The move to data-driven vegetation management

Storms Ciara and Dennis are now recent memories, but they do serve as a reminder for our electricity networks that creating infrastructure resilience is not a do-once activity, especially for vegetation management

15th March 2020 by barnabyd

The move to data-driven vegetation management

When it comes to the work that tries to avoid trees impacting the line, the fundamental questions are simply: where to go, when to go there and what outcome do we want from the site works? Once we know the answers, our nation’s skilled arborists can handle the rest. Unfortunately, these are often very complicated questions!

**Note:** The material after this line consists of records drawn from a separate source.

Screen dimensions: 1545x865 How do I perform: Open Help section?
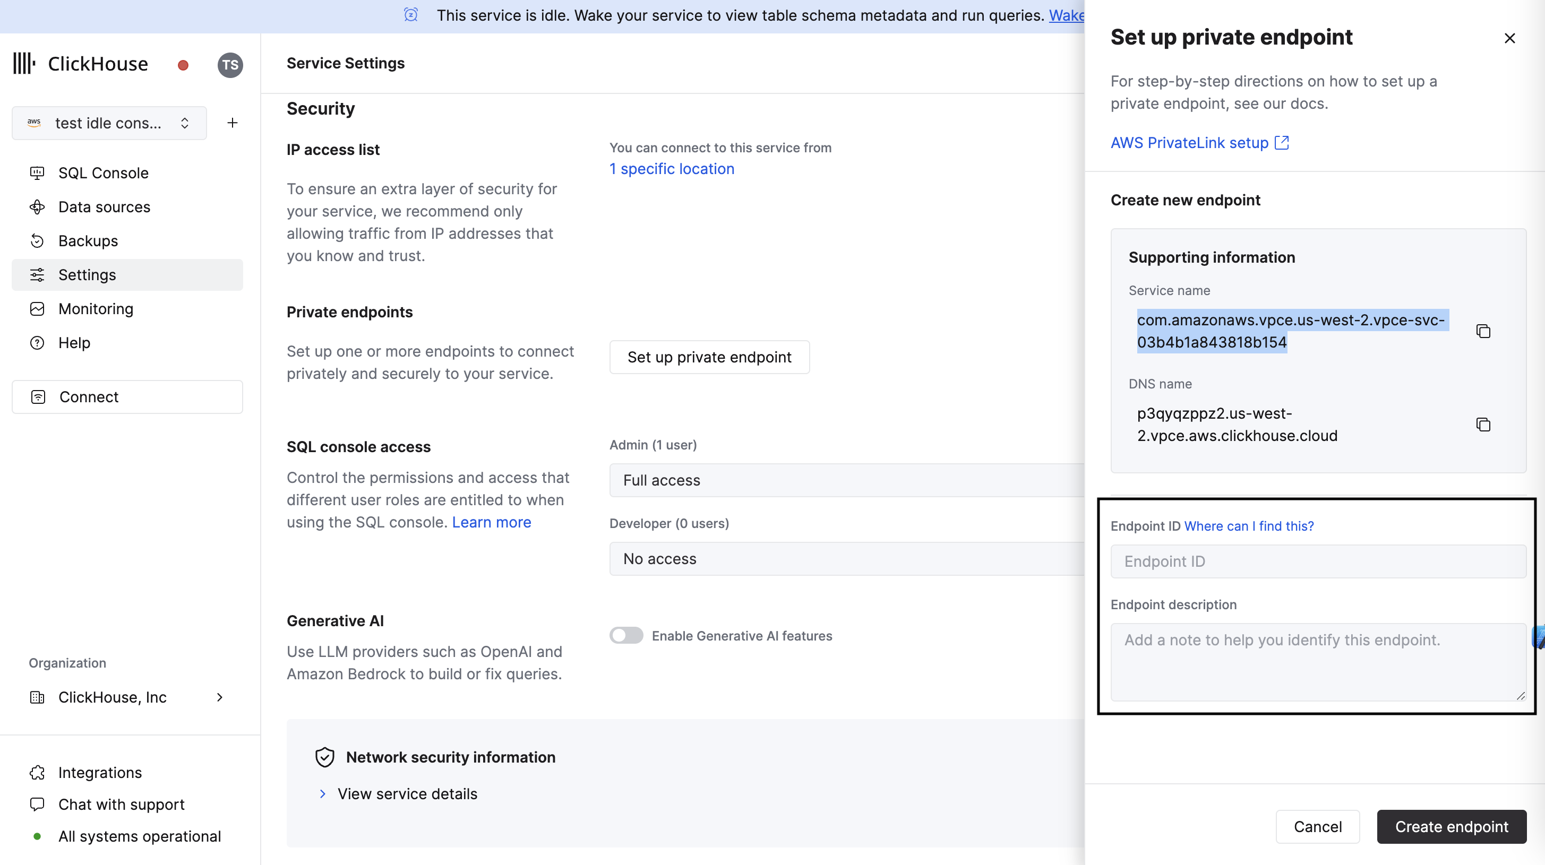73,342
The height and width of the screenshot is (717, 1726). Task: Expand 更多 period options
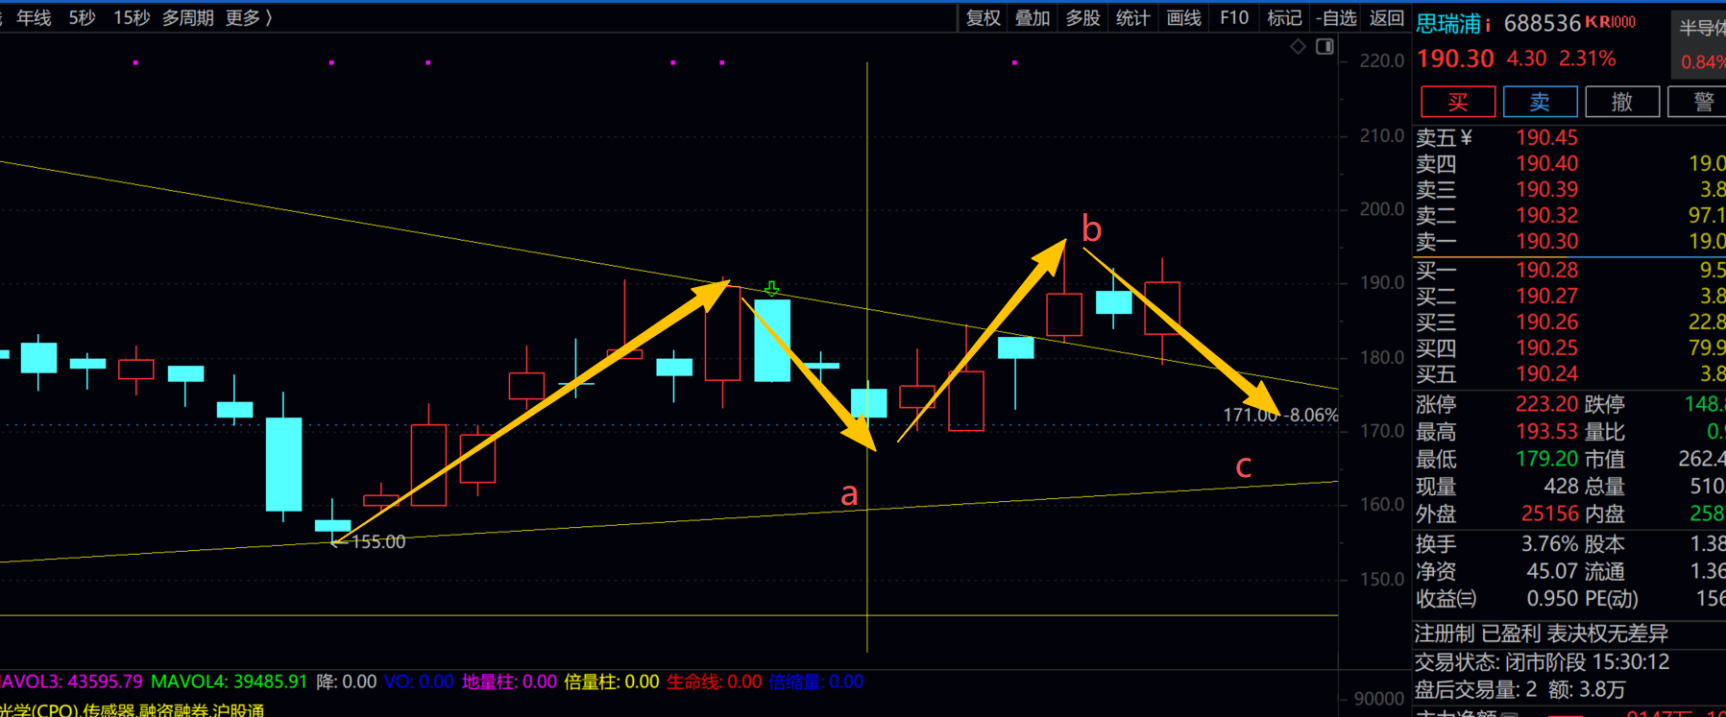[x=249, y=17]
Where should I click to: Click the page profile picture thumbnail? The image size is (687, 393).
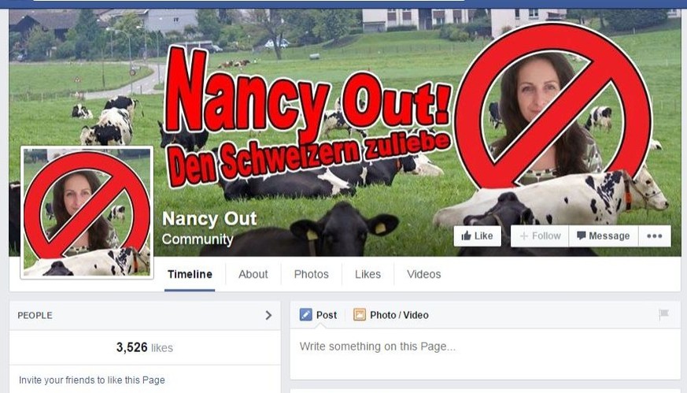coord(87,213)
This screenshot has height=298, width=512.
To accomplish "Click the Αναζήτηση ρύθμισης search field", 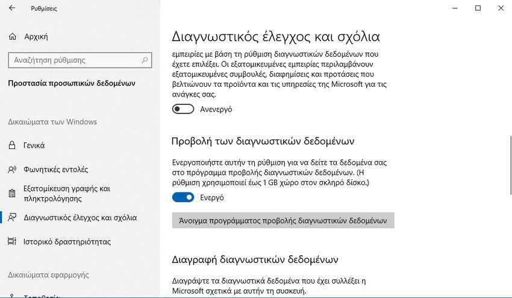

The common objective of a network operator is to reduce costs and increase reliability and VM is generally one of the largest operational expenses. To make the where, when and what more effective and maybe even cheaper, we need to take a data- driven approach. To look at how each activity in the cyclical VM workflow creates data, makes decisions and feeds the next stage in the process.

In practice, it’s about optimising the data pipeline:

  • How does field audit inform next year’s trimming program?
  • How is tree cut data being used to understand growth rates?
  • How does the field activity get rolled up into compliance reporting?
  • How are potential danger trees identified and then tracked over time?
  • How can we gauge the success of a programme against network performance metrics?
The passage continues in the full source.